Madeira Responsabilidade pelo clima em debate
Área alagada próxima à usina de Santo Antônio, em Rondônia. O estado sofre com a maior cheia já registrada no rio Madeira. Foto: ©Greenpeace / Lunae Parracho

Nessa quarta-feira (26), a COP (Conferência das Nações Unidas sobre Mudança do Clima) foi tema em Brasília. Em audiência pública convocada pelo Ministério das Relações Exteriores, representantes da sociedade civil e do Itamaraty debateram os resultados da COP-19, em Varsóvia, os preparativos para a COP-20, que acontecerá em Lima este ano, e os rumos futuros do novo acordo global que deverá substituir o Protocolo de Kyoto a partir de 2020.
O ministro Everton Lucero, membro da delegação brasileira na COP de Varsóvia, afirmou que a conferência não trouxe tantos resultados quanto o governo gostaria. “Nós esperávamos pelo menos uma sinalização favorável por parte dos países que assumiram compromissos de trazer à mesa de negociações financiamentos, meios de implementação e tecnologias. Consideramos isso essencial para a continuidade na construção de um acordo. Em 2010 foi firmado um compromisso de mobilizar U$ 100 bilhões por ano até 2020, mas não houve uma indicação clara de como se chegaria a esse montante. Consideramos que esses resultados permitem que o jogo siga”, argumentou.
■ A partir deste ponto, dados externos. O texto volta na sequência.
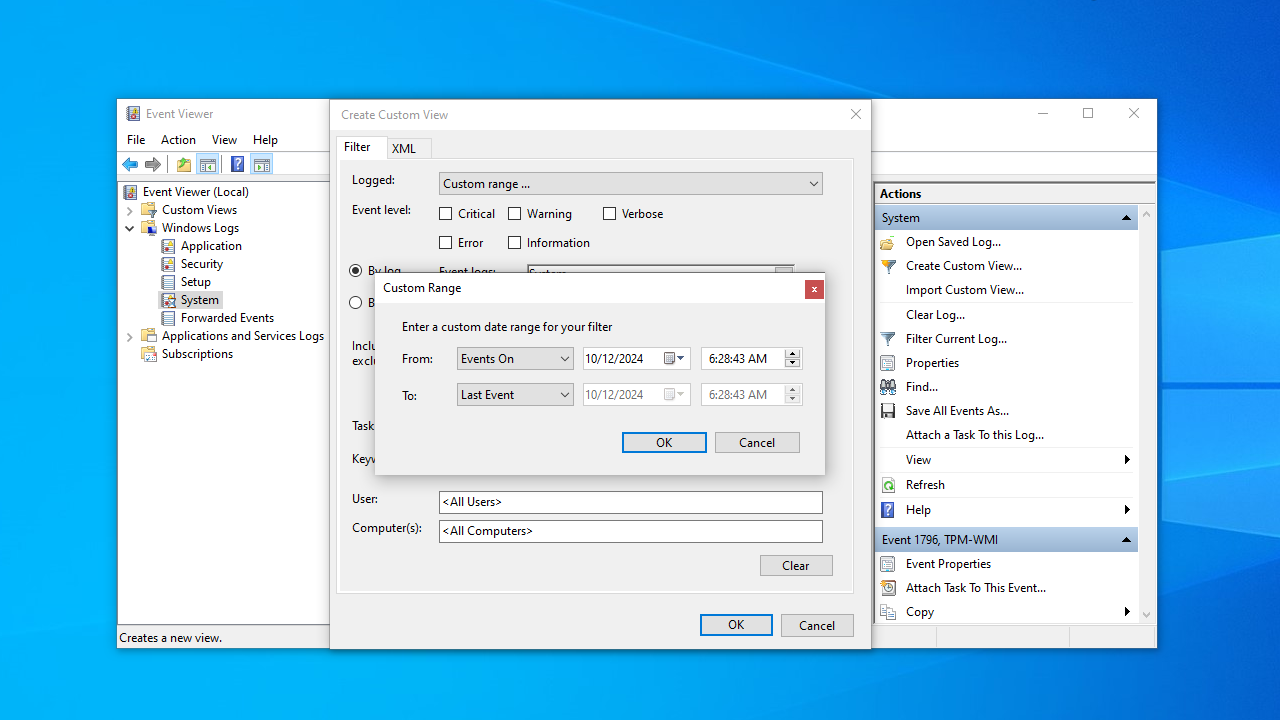The width and height of the screenshot is (1280, 720).
Task: Tick the Verbose event level checkbox
Action: pos(609,214)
A audiência foi pautada principalmente na proposta que o Brasil levou à Conferência do Clima da ONU de que as responsabilidades históricas de cada país na elevação da temperatura do planeta sejam medidas. Na esteira desse debate, Sérgio Leitão, diretor de Políticas Públicas do Greenpeace, lembrou um discurso datado de 1993 do embaixador Paulo Nogueira, um dos responsáveis pela realização, no Brasil, da conferência Eco 92, e um dos membros do Ministério que historicamente mais trouxe a discussão sobre aquilo que agora se chama de “responsabilidades históricas”.
“De 1993 para cá, muita coisa mudou, o Brasil é outro. O Brasil de 2014 felizmente não é o Brasil de 1993. Incorporamos mais de 40 milhões de pessoas ao consumo, triplicamos nossa produção agrícola. Mas o que me preocupa no debate das responsabilidades históricas é ele escamotear as responsabilidades que o Brasil tem em continuar fazendo seu processo de desenvolvimento sem que isso signifique a retomada do desenvolvimento de uma forma ecologicamente irresponsável, como chamava atenção o embaixador Paulo Nogueira nesse texto de 93”, afirmou.
Sergio Leitão frisou que o Brasil já é um país capaz de dar conta de seus problemas e não pode usar a boa aceitação da proposta das responsabilidades históricas por parte dos países não desenvolvidos para se furtar daquilo que é necessário fazer nacionalmente em termos ambientais. E, seguindo com o raciocínio de Paulo Nogueira, questionou as mudanças de paradigma reais que ocorreram da época da Rio 92 até hoje.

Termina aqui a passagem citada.